Após o ataque, Ahmed postou fotos online de cada uma das crianças que se foram, incluindo Omar, de apenas três anos. No entanto, uma chamada inesperada de sua irmã sobrevivente trouxe um raio de esperança: Omar estava vivo. Foi um dos momentos mais emocionantes da vida de Ahmed.
A pequena Omar estava na cama com seus pais, Shimaa e Muhammed, quando a bomba atingiu a casa. Muhammed não sobreviveu, mas Shimaa e Omar escaparam miraculosamente. A única outra sobrevivente foi Malak, sobrinha de Ahmed, de 11 anos, que sofreu queimaduras de terceiro grau em 50% do corpo.
A falta de suprimentos médicos em Gaza levou a situações desesperadoras, como a de Malak, que foi retirada da UTI para ceder espaço a casos mais urgentes. Seu pai, devastado pela perda de sua esposa e dois filhos, enfrenta um sofrimento inimaginável.
No entanto, a esperança prevaleceu quando Ahmed soube que, milagrosamente, Malak estava viva. Quando Ahmed a encontrou, viu uma imagem chocante: o corpo da jovem estava completamente coberto por curativos devido às queimaduras. Seu cabelo, outrora longo, havia sido consumido pelas chamas.
A guerra também ceifou a vida do pai de Malak, um homem gentil que acreditava fervorosamente na coexistência de judeus e palestinos em paz, como a única solução para o conflito.

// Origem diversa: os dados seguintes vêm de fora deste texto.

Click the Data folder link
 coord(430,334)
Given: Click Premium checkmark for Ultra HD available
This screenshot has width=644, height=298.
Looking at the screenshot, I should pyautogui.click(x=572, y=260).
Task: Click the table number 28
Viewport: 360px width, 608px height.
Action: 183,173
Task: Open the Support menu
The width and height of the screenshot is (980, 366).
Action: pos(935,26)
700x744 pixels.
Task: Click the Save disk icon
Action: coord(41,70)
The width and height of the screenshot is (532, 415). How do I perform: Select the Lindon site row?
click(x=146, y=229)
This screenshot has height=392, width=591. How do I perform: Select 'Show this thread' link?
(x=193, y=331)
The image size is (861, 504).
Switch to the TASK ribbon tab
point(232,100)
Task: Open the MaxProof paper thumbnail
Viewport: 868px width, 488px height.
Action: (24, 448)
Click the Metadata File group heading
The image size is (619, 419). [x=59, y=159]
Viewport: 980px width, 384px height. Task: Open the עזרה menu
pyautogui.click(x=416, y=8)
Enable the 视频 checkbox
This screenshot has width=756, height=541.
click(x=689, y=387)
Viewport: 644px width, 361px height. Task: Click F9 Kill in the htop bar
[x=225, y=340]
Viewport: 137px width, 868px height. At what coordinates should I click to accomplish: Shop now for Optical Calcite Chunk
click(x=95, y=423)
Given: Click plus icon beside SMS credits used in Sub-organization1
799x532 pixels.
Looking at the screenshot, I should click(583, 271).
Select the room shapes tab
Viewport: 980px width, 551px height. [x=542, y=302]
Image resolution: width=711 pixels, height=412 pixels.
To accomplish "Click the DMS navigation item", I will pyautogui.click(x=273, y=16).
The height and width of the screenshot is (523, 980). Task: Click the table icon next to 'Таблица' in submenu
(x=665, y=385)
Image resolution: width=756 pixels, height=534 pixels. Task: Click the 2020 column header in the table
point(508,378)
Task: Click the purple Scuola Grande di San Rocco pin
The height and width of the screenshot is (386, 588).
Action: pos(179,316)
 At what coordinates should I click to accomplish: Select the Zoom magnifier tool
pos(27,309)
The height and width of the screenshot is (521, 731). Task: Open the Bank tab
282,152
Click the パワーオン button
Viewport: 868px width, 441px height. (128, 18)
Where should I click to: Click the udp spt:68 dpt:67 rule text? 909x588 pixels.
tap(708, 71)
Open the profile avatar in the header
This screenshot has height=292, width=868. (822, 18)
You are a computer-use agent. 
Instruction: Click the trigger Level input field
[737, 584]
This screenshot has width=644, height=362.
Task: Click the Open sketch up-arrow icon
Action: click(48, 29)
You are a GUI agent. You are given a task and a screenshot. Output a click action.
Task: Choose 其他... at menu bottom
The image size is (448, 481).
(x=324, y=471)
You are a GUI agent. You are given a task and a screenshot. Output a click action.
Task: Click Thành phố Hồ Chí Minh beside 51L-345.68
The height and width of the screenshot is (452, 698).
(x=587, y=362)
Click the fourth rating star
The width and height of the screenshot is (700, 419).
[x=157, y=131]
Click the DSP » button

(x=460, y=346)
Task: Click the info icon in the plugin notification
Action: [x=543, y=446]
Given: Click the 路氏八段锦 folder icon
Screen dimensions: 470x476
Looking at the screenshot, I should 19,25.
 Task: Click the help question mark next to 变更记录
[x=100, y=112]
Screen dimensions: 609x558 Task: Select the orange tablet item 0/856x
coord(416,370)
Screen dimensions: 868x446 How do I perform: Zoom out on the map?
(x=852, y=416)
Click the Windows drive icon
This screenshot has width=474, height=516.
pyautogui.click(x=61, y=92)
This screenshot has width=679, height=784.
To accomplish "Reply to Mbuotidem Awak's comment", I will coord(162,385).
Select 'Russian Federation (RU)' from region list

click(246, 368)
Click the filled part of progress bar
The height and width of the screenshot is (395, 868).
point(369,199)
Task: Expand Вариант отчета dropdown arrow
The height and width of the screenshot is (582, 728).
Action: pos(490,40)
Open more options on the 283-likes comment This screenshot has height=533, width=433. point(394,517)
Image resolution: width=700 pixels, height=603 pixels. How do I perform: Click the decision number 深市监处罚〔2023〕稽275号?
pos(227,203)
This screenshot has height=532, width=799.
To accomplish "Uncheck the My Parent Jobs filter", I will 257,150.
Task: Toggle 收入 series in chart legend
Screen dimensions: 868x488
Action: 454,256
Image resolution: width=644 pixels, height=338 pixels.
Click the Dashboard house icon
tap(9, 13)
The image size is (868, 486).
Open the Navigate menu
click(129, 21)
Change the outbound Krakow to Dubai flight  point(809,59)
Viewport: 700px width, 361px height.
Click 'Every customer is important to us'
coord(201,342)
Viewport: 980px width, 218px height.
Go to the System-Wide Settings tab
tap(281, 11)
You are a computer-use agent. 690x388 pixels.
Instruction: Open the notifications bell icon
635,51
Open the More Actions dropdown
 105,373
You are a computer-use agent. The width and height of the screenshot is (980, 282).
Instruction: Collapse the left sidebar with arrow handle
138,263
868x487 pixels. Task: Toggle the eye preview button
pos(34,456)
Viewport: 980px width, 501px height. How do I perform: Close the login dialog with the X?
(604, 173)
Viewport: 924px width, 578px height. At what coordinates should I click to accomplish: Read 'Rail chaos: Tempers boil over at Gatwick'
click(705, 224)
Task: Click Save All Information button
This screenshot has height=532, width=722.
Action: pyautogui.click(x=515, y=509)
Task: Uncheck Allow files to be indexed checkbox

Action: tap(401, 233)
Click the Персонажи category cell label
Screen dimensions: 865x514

Ele sempre escutava as notícias e desejava um futuro harmonioso para todos.
Agora, Ahmed se pergunta em que Omar, o único sobrinho sobrevivente, irá acreditar após a perda devastadora de tantos entes queridos. O conflito deixou uma cicatriz indelével nas vidas de Ahmed e de tantos outros, uma tragédia que transcende as palavras e que deixa um vazio insondável.